The UP were seperate from the Conservative Party - indeed, the merger between the two was the reason that the Tories in Scotland are called The Scottish Conservative and Union Party.
They were almost identical to the Ulster Unionist Parties - the DUP and the UUP took the Tory whip until 1973 - the UP did throughout their existence.
Had the Tories won 14 more seats in the last election, the ruling coalition just now would be the Tories and the DUP not the Tories and the LDs. This would be a coalition not the "same party".
There's a reason they were seperate from the Conservatives and that's because, politically, during the 20th century Scotland was a lot more liberal than England and the use of the word Conservative wasn't seen as positive as elsewhere.
There were, of course, more pecularly Scottish reasons that they remained a seperate party.
The Conservatives weren't the "small government, free market" party people think of them now - and the Unionist Party's membership weren't signed up to the idea of them being the traditional opponents of the Whigs (for religious reasons).
Granted, someone who would vote Conservative in Scotland at the time would've voted UP but then, someone in Northern Ireland who would vote Tory would vote DUP.

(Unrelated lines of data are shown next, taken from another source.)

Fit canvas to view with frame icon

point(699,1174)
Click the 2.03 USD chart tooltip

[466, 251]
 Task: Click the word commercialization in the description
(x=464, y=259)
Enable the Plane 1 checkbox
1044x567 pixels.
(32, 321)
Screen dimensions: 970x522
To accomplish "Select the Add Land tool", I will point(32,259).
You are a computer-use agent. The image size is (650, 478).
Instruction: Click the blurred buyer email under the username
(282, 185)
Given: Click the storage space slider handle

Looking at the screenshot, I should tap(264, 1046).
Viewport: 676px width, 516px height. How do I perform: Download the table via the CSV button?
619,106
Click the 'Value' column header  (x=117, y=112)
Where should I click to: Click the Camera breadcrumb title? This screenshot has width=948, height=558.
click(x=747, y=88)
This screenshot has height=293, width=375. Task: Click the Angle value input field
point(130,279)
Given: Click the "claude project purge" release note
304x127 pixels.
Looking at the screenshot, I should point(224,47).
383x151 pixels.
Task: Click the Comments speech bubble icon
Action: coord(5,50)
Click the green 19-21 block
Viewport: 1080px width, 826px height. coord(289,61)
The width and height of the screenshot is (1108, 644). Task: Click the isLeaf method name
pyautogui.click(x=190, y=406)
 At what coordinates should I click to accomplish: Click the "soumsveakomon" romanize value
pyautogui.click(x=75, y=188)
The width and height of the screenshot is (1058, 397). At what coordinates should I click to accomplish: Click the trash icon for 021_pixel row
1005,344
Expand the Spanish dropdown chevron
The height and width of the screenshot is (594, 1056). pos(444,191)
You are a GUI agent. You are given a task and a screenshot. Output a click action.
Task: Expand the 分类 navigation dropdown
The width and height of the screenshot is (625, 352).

I was reading an old school text book I've kept after watching some WWI stuff last night

<thief> and it mentioned that there was a split in the UP after Irish Home Rule - believe it or not, part of that split ended up forming the Scottish Party who merged with another party to become...
...the SNP
So, it could be claimed that the natural successor of the Unionist Party is as much the SNP as it is the Conservatives.